> Tasks:
1) In the story about the bone marrow donor below, why did Grillot sign up for the Gift of Life Marrow Registry in 2014? Answer in one to three sentences.
2) Please carry on the story about the bone marrow donor below, starting right after its last sentence.

> Selected excerpt:
┏━━

We could all use a story like this to warm our hearts after the tumultuous past few months. Even though the news cycle has been plagued with COVID-19 and protest-related content, we still need to take time to honor heroes in the midst of this crisis-laden year.
A Columbus resident and former Ohio University linebacker is one of those heroes that we should be giving our full kudos at this time.
In 2014, one of Grillot’s student coaches–who had leukemia–stressed the life-saving importance of joining a bone marrow and stem cell registry. So Grillot signed up on campus for the Gift of Life Marrow Registry–a nonprofit organization dedicated to saving lives by facilitating bone marrow and blood stem cell transplants for patients with leukemia, lymphoma, and other blood-related diseases. They swabbed his cheek for a possible future match and then Grillot went about his life.
“Every day, patients battling leukemia, lymphoma, and other blood-related diseases count on Gift of Life Marrow Registry to ensure they get the bone marrow and blood stem cell transplants at a time when every minute matters,” said Amy Glanzman, project manager at Gift of Life Marrow Registry. “While the coronavirus crisis has shaken every aspect of health care, we have been working to meet the challenges.”
Six years later, after Grillot had largely forgotten about his donation back in 2014, the Gift of Life reached out to him about a possible match: An 11-year-old boy battling Myelodysplastic Disorder, a disease that can occur when the blood-forming cells in the bone marrow become abnormal, needed his help.

┗━━

Stored data:
┏━━

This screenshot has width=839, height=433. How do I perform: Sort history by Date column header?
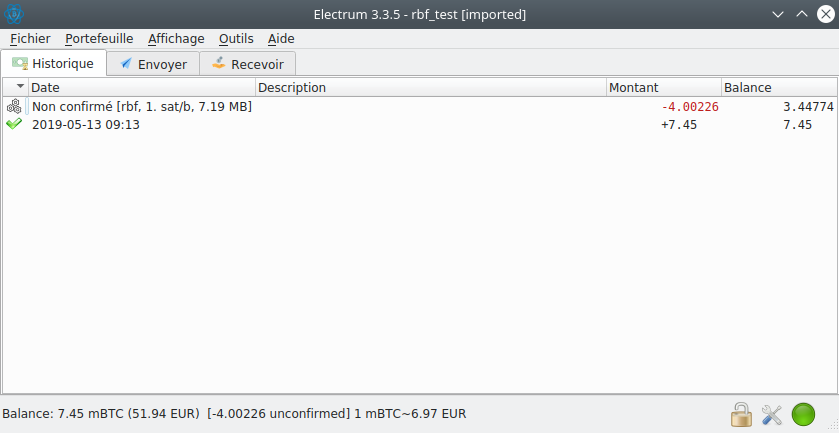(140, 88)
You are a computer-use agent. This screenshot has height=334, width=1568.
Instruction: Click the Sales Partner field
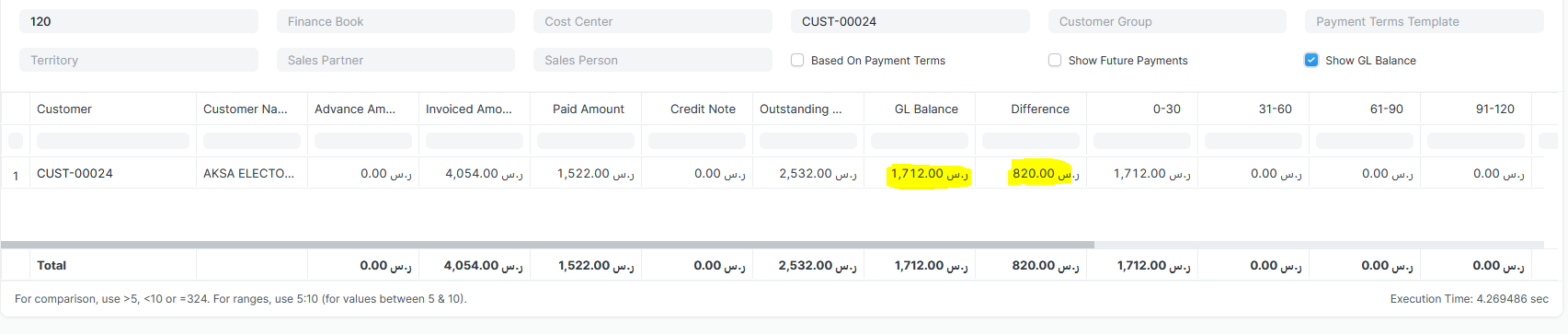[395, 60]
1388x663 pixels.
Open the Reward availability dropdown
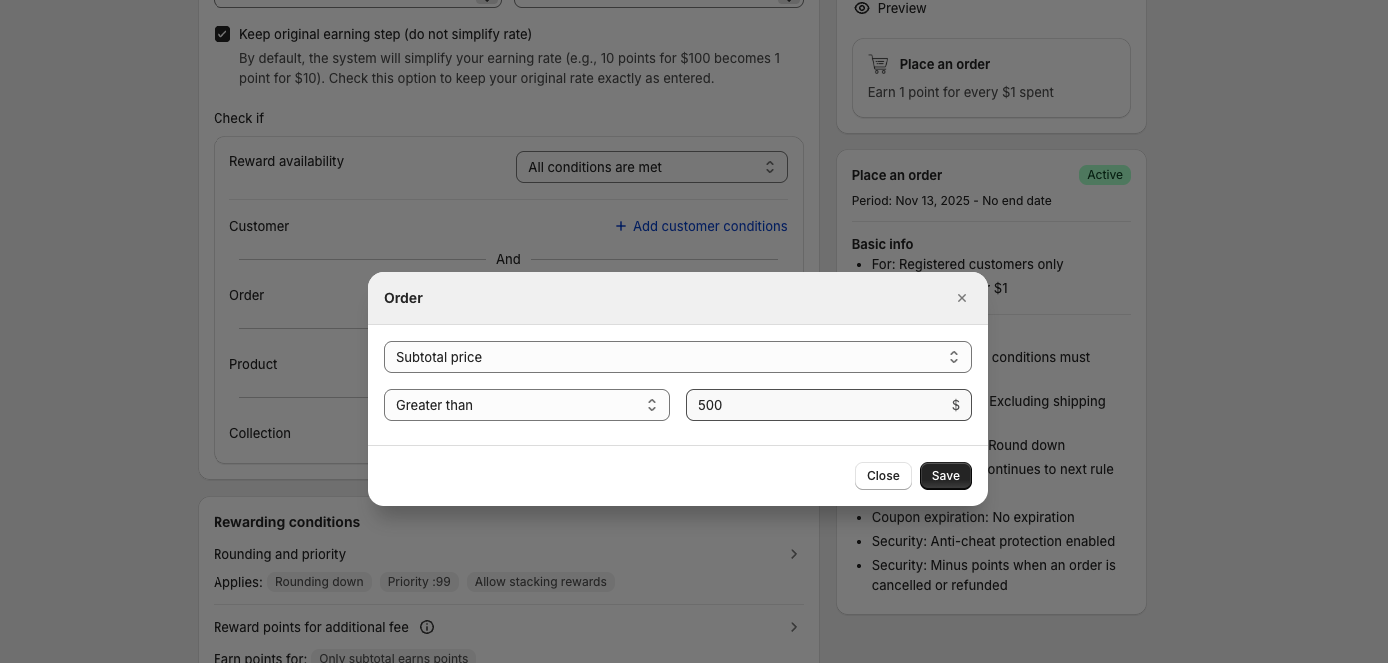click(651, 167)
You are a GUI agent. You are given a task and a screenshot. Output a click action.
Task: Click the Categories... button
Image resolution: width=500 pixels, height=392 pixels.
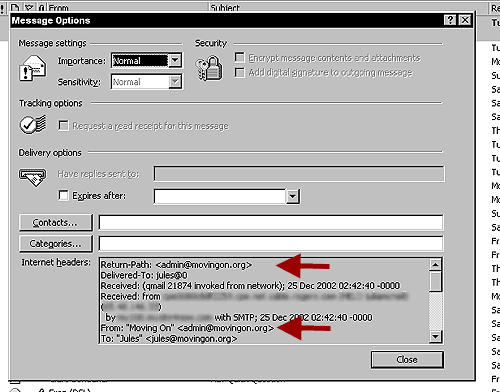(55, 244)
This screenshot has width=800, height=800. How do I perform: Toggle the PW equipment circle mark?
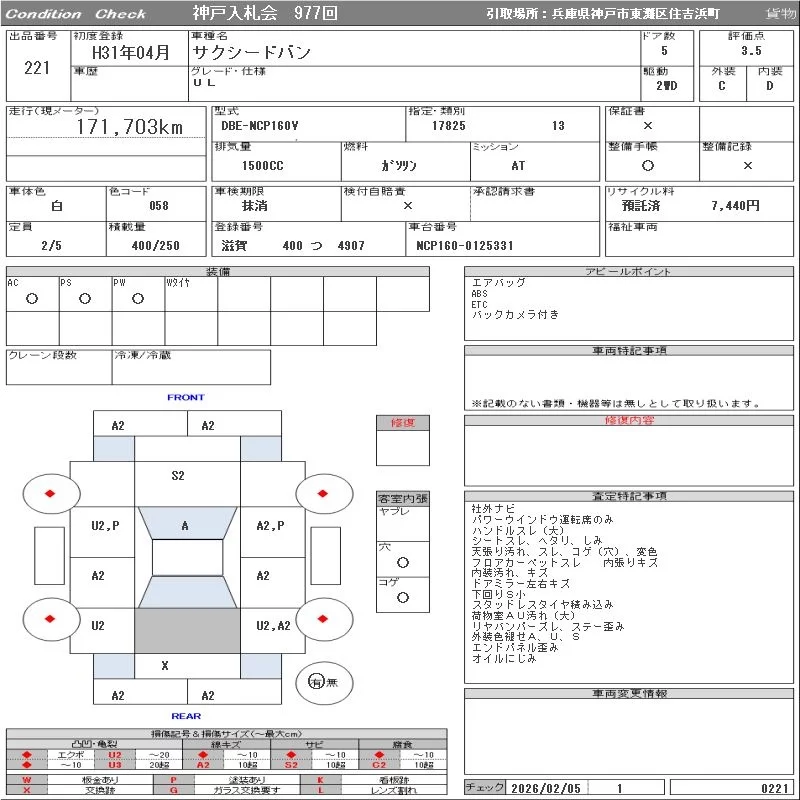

┗━━

> Written responses:
1) One of Grillot's student coaches, who had leukemia, stressed how joining a bone marrow and stem cell registry can save lives. So Grillot signed up for the registry on campus.

2)
“What made it all come together was making some calls to Gift of Life and actually reaching out to the James Cancer Center here in Columbus and getting set up to where I donate here,” Grillot said.
At first, Grillot was nervous about going through the process in the middle of a pandemic; but, ultimately, he wanted to keep the promise he made when he initially took that cheek swab.
Cody Grillot, Columbus resident and Ohio University linebacker
“Essentially, what's happening is the recipient, they're going to be walking around with your DNA after your bone marrow is given to them. When that marrow becomes theirs, they share your DNA, they share your immune system (for the rest of their life).”
HIPPA privacy laws prevent Grillot from meeting with his donor for at least one year, but it’s something that the former football player is already looking forward to. So far Grillot is one of three swabbers at Ohio University to have saved someone’s life.
“I think that it's getting really good exposure and the whole cause is a bit of an awesome thing because you really are saving someone's life even though you don't know who they are,” Grillot said. “It's no different than if someone in your family was in this situation.”